Concordance across reads

Methylation is typically thought to be laid down in longer stretches rather than appearing sporadically at individual cytosines. As a consequence, several CpGs within a given read are often found either completely methylated or completely unmethylated. A mixed methylation pattern may be used to assess the concordance of the methylation signal, which could be a proxy of the fidelity of maintenance methylation etc.

The script methylation_consistency takes in a BAM file generated by Bismark and splits it into three smaller BAM files, based on the consistency/concordance of the methylation calls within the file. The reads are split into those which show consistent methylation, un-methylation and mixed methylation, and only methylation in CpG context is considered. In its default condition, reads are considered as:

unmethylated  0 -  10% methylated (inclusive)
mixed:       10 -  90% methylated
methylated:  90 - 100% methylated (inclusive)

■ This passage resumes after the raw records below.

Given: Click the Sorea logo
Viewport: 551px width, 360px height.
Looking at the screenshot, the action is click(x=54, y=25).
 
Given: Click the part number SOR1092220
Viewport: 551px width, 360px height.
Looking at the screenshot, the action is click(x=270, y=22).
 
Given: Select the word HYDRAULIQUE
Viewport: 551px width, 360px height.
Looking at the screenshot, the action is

Methylation Concordance Plot

A consistency report looks roughly like this:

Total paired-end records     -  478498
-------------------------------------------------
All methylated    [ >= 90% ] -  10304 (2.15%)
All unmethylated  [ <= 10% ] -  31806 (6.65%)
Mixed methylation [ 10-90% ] -  30176 (6.31%)
Too few CpGs   [min-count 5] -  406212 (84.89%)

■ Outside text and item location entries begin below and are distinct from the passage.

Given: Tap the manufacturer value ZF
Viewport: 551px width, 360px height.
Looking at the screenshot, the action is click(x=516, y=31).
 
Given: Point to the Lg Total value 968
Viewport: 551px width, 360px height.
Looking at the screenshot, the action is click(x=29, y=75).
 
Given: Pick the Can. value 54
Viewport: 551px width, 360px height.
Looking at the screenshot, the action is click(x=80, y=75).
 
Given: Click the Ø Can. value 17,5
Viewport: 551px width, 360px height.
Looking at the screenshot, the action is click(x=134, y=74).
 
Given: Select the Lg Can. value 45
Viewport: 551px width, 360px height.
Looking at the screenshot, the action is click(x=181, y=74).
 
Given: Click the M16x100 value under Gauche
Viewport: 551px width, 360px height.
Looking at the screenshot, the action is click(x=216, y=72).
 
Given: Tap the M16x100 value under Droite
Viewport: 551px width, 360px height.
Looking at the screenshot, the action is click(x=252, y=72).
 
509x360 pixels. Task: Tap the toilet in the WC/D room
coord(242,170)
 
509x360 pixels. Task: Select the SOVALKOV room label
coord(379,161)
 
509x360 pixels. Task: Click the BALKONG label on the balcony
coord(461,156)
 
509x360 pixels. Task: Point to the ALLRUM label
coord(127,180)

By default, only reads with 5 or more CpGs are taken into consideration (this can be changed via the flag --min-count). The thresholds for un-methylated, mixed methylated, and methylated can be set with --lower_threshold [percentage] and --upper_threshold [percentage]. methylation_consistency works for both single-end and paired-end Bismark BAM files, which are auto-detected by default. For paired-end files, all CpGs of both R1 and R2 are taken into account. Overlap detection/exclusion can take place afterwards at the methylation extraction stage, if desired.